Relatively free nilpotent torsion-free groups and their Lie algebras

TL;DR

This paper explores the relationship between relatively free nilpotent groups and their associated Lie algebras, establishing isomorphisms and properties that connect group and Lie algebra structures in the context of nilpotent varieties.

Contribution

It proves that all associated Lie algebras are isomorphic for relatively free nilpotent groups and extends these results to residually torsion-free nilpotent groups, highlighting key structural insights.

Findings

All associated Lie algebras are isomorphic for relatively free nilpotent groups.
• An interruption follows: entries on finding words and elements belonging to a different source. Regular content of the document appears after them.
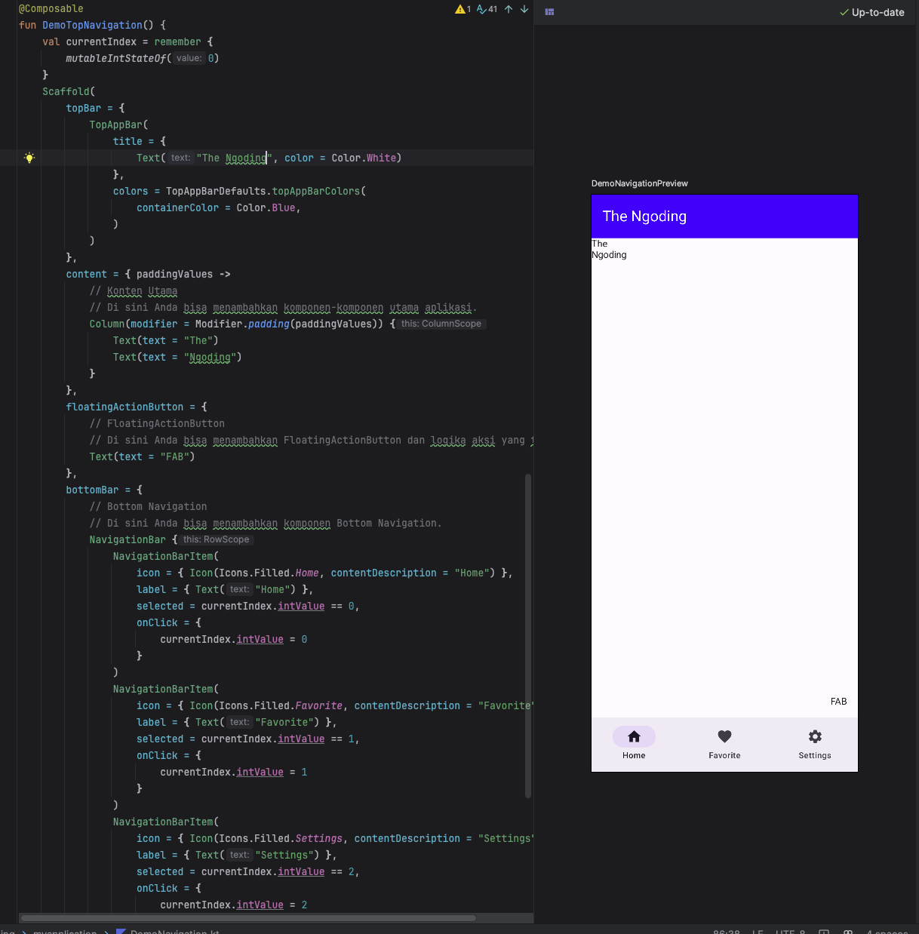919x934 pixels.
Task: Open the 4 spaces indentation selector
Action: (887, 932)
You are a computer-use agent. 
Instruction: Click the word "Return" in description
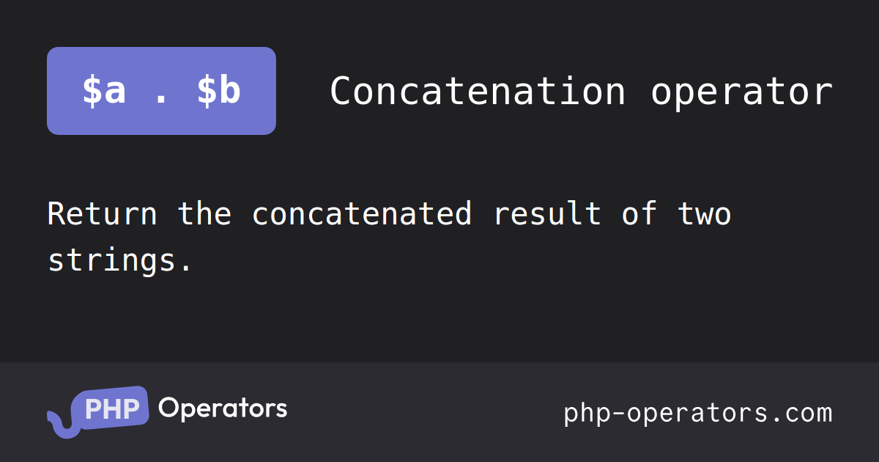coord(102,214)
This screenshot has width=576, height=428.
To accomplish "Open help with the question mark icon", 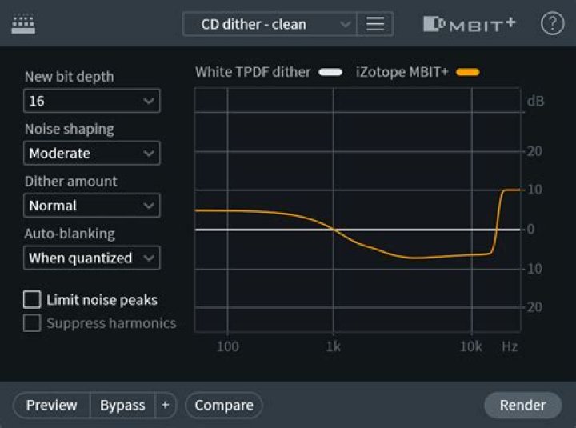I will tap(552, 24).
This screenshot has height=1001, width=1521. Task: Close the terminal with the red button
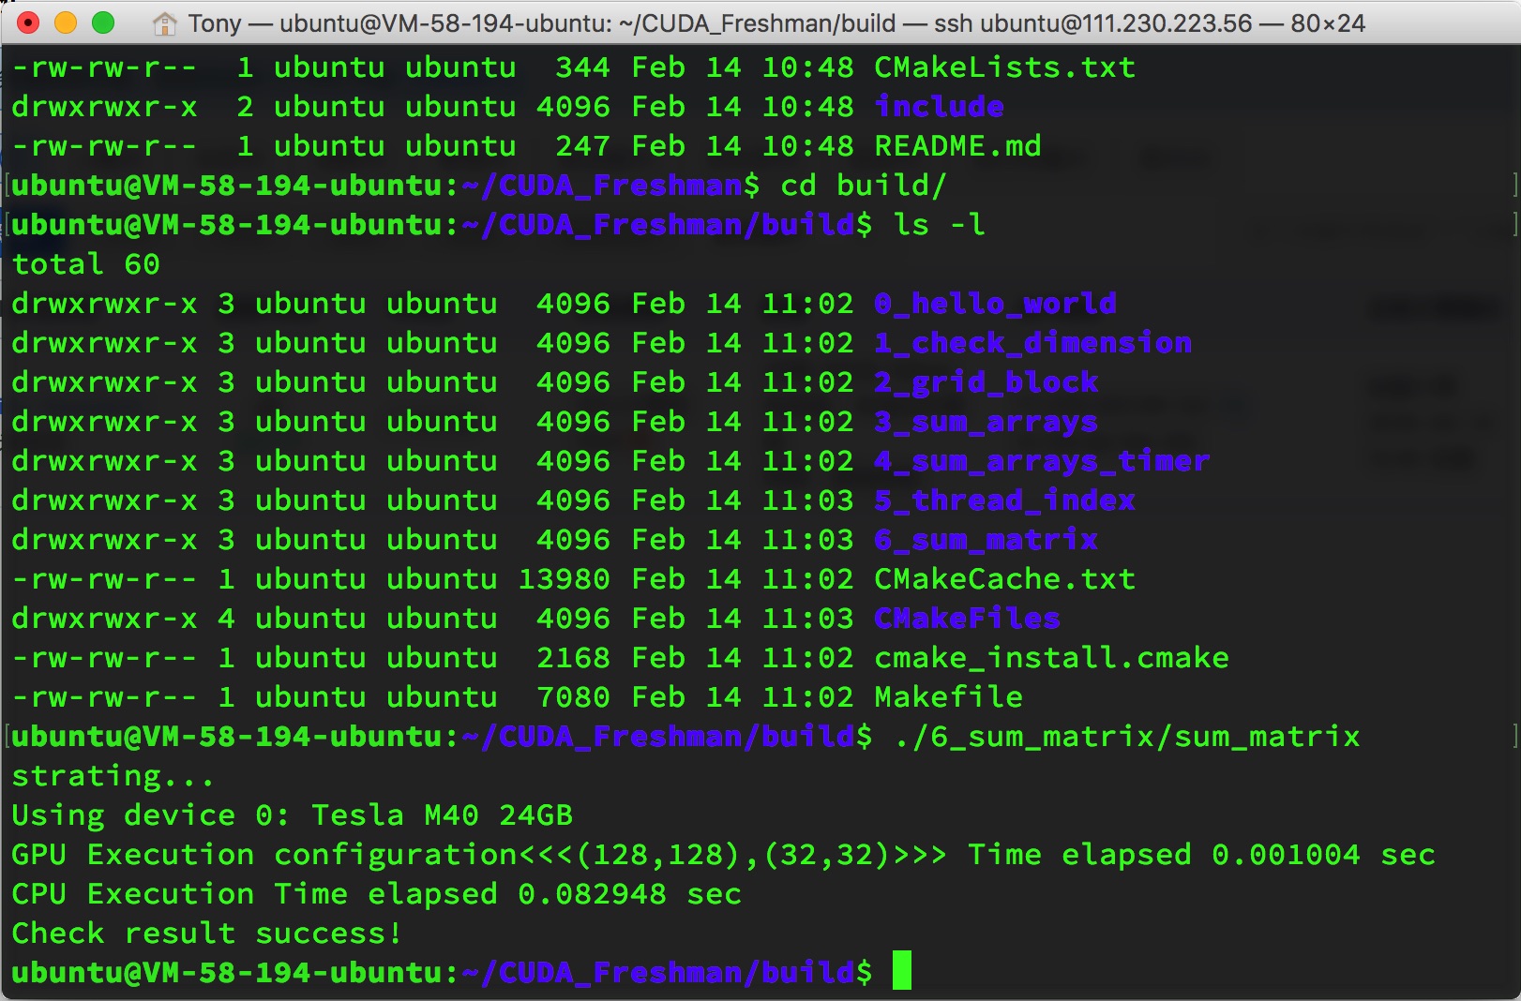(x=28, y=23)
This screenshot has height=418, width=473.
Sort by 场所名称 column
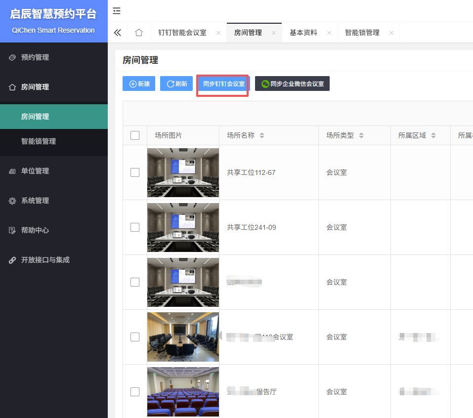click(262, 135)
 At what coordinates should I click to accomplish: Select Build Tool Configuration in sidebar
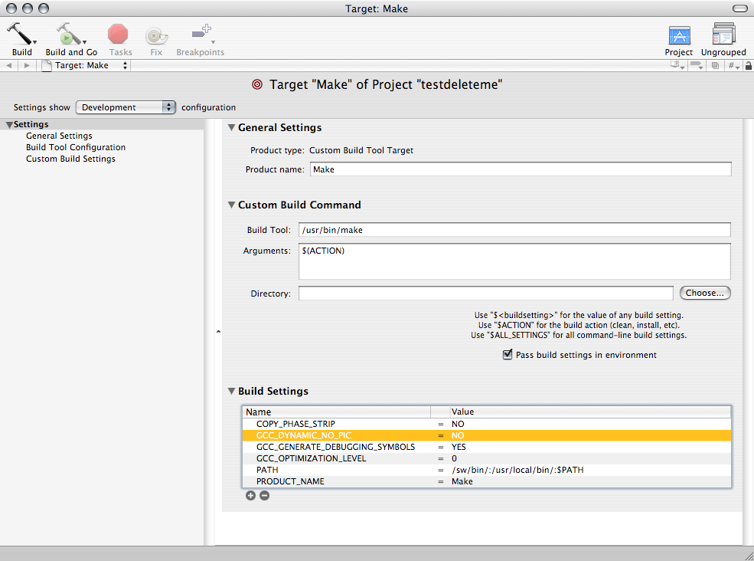tap(76, 147)
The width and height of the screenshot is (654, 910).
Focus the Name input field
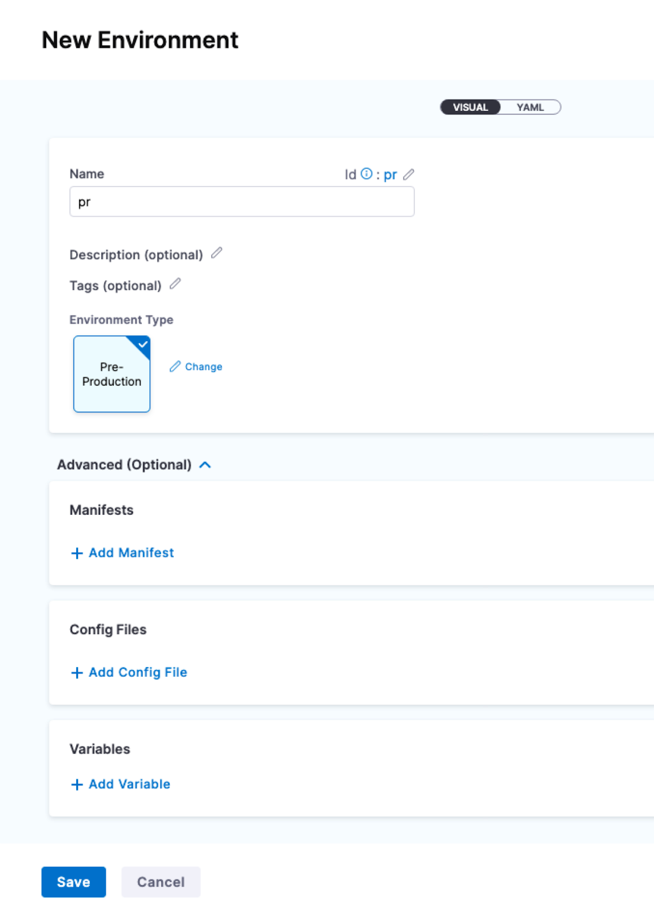tap(241, 202)
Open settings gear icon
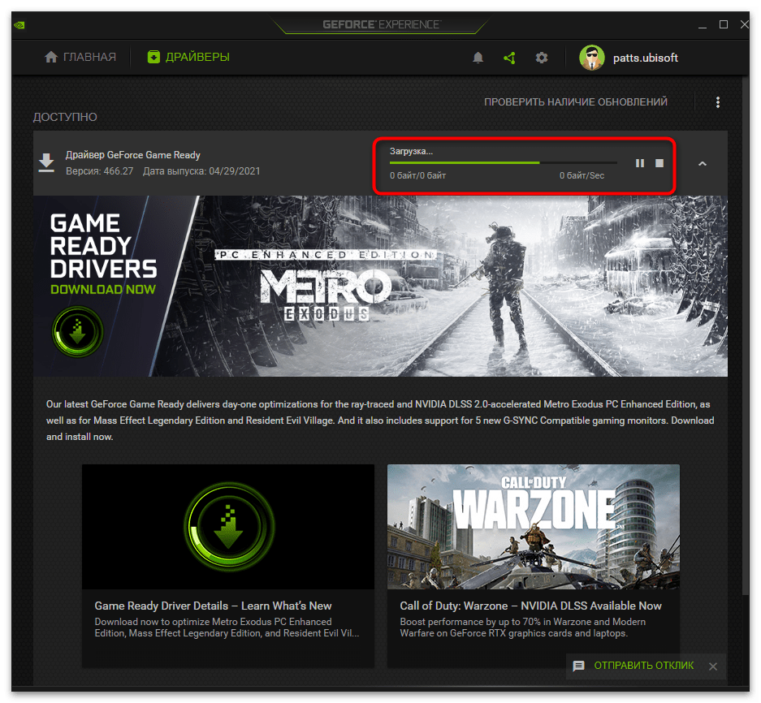The image size is (761, 703). point(542,58)
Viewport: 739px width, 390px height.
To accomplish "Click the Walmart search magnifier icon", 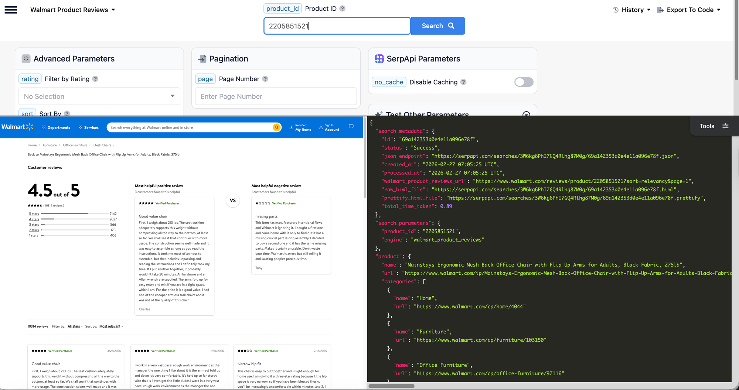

Relatively free nilpotent groups are quasi-isometric if and only if they are isomorphic.

An example shows not all finitely generated Magnus nilpotent groups share this property.

Abstract

For a torsion free finitely generated nilpotent group G we naturally associate four finite dimensional nilpotent Lie algebras over a field of characteristic zero. We show that if G is a relatively free group of some variery of nilpotent groups then all the above Lie algebras are isomorphic. As a result, any two quasi-isometric relatively free nilpotent groups are isomorphic. Moreover let L be a relatively free nilpotent Lie algebra over Q generated by X. We give L the structure of a group by means of the Baker-Campbell-Hausdorff formula and we show that the subgroup H generated by X is relatively free in some variety of nilpotent groups, is Magnus and certain Lie algebras associated to H are isomorphic. This isomorphism is extended to relatively free residually torsion-free nilpotent groups. Finally, we give an example that demonstrates that this is not always the case with finitely generated Magnus nilpotent groups.